● WHAT IS EXPECTED
Keep the images out while you retype all of the data exactly.

● RECORDED DATA
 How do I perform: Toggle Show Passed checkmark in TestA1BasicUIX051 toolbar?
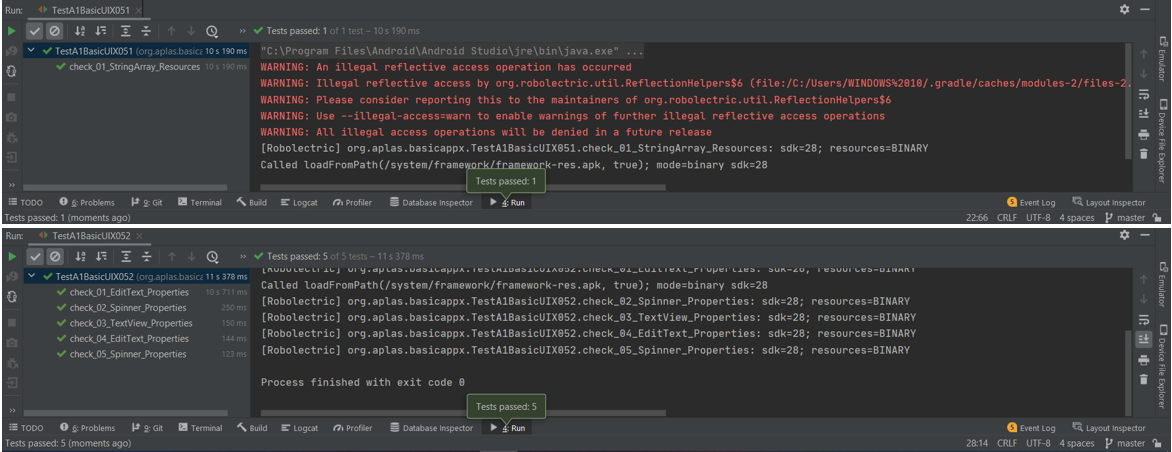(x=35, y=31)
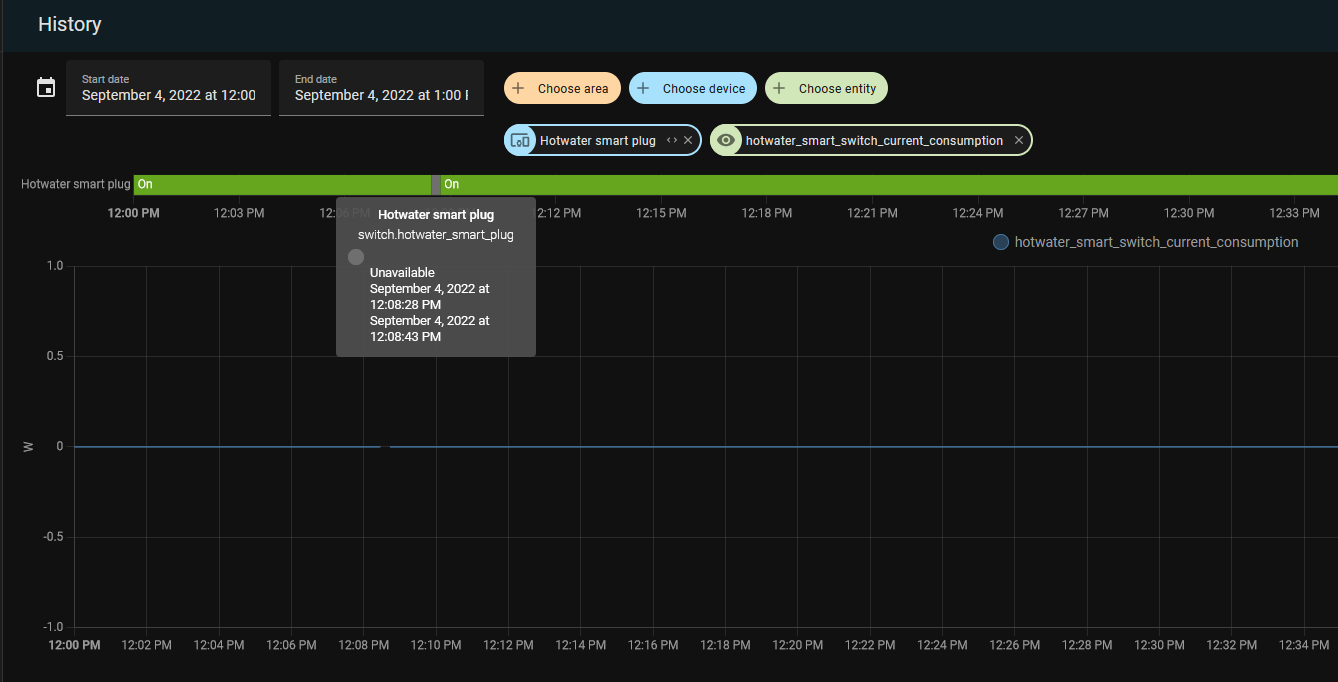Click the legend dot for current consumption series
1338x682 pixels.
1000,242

● WRITTEN ANSWER
 How do I perform: Toggle Show Passed checkmark in TestA1BasicUIX051 toolbar?
(x=35, y=31)
Click the legend dot for current consumption series
1338x682 pixels.
1000,242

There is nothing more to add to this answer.